● **WORK TO DO**:
Reproduce the listing verbatim from its first line through the line containing "said [964, 716]", including both of those lines.

* START MATERIAL SHOWN *

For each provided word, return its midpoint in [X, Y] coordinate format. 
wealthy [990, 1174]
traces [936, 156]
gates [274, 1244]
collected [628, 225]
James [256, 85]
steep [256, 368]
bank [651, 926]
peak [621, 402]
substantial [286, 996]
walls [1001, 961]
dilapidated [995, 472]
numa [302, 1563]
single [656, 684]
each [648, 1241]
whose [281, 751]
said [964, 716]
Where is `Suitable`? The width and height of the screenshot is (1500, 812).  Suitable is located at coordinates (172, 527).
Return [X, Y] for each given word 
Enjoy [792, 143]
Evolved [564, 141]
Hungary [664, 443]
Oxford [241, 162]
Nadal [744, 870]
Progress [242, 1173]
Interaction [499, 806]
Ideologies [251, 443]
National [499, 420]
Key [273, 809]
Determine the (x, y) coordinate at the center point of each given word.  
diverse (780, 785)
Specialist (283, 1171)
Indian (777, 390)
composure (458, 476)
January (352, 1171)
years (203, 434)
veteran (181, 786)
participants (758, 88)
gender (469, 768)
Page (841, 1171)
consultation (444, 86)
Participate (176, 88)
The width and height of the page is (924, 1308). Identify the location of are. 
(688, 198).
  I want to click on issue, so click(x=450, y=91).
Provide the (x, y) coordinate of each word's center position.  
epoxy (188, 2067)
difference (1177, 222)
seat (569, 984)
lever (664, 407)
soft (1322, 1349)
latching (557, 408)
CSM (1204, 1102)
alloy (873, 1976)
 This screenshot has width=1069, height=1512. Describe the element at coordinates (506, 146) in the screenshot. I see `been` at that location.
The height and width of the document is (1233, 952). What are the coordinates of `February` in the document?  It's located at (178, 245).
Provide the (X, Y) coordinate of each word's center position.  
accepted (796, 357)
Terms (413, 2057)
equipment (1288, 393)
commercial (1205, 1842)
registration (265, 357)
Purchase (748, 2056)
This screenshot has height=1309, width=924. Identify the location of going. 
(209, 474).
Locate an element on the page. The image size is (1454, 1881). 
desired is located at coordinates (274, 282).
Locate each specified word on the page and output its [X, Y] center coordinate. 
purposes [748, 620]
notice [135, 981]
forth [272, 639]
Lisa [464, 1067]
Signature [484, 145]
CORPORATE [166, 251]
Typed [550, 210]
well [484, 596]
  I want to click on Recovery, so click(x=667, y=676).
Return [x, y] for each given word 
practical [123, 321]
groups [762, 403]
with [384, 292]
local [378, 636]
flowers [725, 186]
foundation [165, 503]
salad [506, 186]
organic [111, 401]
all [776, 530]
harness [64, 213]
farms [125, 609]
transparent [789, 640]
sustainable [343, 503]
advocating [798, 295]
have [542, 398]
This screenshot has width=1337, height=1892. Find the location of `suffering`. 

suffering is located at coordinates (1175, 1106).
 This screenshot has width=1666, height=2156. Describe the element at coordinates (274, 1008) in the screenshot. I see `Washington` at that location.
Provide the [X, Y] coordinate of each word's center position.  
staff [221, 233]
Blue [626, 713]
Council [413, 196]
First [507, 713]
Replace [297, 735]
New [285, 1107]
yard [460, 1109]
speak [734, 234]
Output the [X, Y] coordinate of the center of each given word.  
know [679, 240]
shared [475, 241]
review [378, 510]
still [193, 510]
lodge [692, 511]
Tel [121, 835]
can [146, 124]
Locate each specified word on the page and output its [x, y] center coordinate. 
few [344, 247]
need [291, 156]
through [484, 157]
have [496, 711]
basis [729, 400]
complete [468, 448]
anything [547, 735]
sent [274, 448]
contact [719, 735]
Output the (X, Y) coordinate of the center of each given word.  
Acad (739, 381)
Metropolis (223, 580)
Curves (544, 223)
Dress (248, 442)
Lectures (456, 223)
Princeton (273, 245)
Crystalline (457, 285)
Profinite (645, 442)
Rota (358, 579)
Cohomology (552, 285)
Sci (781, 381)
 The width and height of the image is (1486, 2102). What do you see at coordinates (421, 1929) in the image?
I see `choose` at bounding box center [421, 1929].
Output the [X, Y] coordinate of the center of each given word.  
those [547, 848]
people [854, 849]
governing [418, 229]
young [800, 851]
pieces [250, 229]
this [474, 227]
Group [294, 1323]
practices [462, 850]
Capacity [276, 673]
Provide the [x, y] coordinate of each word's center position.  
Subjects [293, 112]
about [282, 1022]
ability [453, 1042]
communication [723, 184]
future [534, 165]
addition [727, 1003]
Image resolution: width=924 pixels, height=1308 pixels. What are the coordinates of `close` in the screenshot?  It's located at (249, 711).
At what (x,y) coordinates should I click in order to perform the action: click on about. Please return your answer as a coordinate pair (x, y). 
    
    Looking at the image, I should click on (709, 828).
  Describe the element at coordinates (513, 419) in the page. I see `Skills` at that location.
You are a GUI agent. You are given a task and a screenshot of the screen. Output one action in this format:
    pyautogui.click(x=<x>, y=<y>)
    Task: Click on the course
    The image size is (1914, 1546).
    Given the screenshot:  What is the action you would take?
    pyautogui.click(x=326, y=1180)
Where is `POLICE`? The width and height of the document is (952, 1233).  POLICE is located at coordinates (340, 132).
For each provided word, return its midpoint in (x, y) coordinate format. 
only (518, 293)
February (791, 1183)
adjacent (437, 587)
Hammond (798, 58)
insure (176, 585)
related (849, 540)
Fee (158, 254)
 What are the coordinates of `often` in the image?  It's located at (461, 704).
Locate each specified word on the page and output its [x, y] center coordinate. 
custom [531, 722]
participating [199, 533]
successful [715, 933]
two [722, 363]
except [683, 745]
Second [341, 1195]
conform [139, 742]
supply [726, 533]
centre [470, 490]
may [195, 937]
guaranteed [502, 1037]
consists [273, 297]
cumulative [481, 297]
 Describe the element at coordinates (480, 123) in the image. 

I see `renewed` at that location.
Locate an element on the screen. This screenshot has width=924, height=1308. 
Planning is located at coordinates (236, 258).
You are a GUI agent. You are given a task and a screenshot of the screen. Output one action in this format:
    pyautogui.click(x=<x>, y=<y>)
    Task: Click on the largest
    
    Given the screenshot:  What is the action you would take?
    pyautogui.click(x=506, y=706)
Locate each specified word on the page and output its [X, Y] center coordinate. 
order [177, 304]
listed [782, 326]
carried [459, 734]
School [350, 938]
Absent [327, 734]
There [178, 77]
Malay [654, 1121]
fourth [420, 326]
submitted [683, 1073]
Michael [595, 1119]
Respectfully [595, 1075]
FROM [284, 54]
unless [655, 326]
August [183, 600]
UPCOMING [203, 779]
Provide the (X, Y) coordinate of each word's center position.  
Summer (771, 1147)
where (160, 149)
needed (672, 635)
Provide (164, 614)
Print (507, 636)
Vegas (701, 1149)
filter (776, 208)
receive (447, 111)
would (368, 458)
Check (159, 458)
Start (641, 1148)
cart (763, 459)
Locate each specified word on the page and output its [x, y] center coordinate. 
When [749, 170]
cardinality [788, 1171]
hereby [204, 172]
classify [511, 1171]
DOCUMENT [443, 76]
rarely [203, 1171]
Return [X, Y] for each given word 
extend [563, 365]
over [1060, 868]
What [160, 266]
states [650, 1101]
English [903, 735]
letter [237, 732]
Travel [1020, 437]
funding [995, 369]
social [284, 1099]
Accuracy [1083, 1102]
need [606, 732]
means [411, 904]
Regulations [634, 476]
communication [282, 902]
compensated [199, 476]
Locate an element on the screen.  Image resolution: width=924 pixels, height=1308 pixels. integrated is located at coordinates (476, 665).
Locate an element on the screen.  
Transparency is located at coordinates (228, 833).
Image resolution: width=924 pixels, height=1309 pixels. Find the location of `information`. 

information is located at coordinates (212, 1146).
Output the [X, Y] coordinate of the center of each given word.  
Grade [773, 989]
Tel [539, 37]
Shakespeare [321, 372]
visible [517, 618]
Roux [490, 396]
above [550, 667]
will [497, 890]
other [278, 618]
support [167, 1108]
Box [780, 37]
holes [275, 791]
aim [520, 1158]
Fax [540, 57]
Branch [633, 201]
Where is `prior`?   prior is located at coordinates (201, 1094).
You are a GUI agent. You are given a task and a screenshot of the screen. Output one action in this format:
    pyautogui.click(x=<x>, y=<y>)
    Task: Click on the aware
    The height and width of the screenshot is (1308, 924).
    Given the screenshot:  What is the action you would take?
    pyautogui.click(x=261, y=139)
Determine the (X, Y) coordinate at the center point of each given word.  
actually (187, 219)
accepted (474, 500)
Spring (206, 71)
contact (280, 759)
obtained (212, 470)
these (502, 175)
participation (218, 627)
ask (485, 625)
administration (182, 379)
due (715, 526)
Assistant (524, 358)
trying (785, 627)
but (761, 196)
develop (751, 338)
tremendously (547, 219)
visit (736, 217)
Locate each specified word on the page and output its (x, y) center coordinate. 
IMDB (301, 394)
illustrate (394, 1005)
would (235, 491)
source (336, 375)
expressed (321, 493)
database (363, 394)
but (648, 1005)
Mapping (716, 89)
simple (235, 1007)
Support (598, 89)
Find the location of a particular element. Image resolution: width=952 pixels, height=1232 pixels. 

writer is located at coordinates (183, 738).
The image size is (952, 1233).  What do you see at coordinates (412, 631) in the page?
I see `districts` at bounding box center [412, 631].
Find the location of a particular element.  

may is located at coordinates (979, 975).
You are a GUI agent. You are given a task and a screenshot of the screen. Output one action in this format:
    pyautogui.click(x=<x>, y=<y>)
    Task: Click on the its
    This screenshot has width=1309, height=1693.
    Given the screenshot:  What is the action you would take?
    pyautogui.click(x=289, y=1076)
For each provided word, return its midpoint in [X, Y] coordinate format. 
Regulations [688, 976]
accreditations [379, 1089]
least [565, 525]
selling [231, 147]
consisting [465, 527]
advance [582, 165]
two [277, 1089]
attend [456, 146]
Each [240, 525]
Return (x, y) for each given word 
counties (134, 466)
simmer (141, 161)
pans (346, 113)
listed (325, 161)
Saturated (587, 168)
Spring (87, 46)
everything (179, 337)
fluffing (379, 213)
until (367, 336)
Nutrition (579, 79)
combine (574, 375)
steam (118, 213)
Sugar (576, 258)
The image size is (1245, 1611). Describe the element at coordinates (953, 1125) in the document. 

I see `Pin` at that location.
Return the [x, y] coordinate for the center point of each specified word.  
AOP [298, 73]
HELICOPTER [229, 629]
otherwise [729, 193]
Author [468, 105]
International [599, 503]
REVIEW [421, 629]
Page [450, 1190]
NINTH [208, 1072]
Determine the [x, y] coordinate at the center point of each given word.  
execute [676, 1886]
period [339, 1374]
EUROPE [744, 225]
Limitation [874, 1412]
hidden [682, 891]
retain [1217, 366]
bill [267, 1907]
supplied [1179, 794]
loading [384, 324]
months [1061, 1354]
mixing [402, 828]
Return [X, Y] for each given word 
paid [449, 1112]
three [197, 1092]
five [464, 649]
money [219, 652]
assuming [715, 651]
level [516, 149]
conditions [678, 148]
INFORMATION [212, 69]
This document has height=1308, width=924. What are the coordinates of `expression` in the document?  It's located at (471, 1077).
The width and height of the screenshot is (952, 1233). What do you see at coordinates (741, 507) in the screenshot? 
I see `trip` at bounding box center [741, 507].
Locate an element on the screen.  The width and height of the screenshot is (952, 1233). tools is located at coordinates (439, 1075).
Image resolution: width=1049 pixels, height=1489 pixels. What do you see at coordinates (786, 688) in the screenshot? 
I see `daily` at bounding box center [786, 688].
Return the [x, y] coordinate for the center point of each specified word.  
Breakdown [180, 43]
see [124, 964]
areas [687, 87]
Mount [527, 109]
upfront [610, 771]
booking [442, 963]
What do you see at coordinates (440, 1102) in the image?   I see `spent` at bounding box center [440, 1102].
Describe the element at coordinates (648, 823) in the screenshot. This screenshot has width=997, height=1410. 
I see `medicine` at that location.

* END MATERIAL SHOWN *

● **EXPECTED OUTPUT**:
For each provided word, return its midpoint in [X, Y] coordinate format. 
wealthy [990, 1174]
traces [936, 156]
gates [274, 1244]
collected [628, 225]
James [256, 85]
steep [256, 368]
bank [651, 926]
peak [621, 402]
substantial [286, 996]
walls [1001, 961]
dilapidated [995, 472]
numa [302, 1563]
single [656, 684]
each [648, 1241]
whose [281, 751]
said [964, 716]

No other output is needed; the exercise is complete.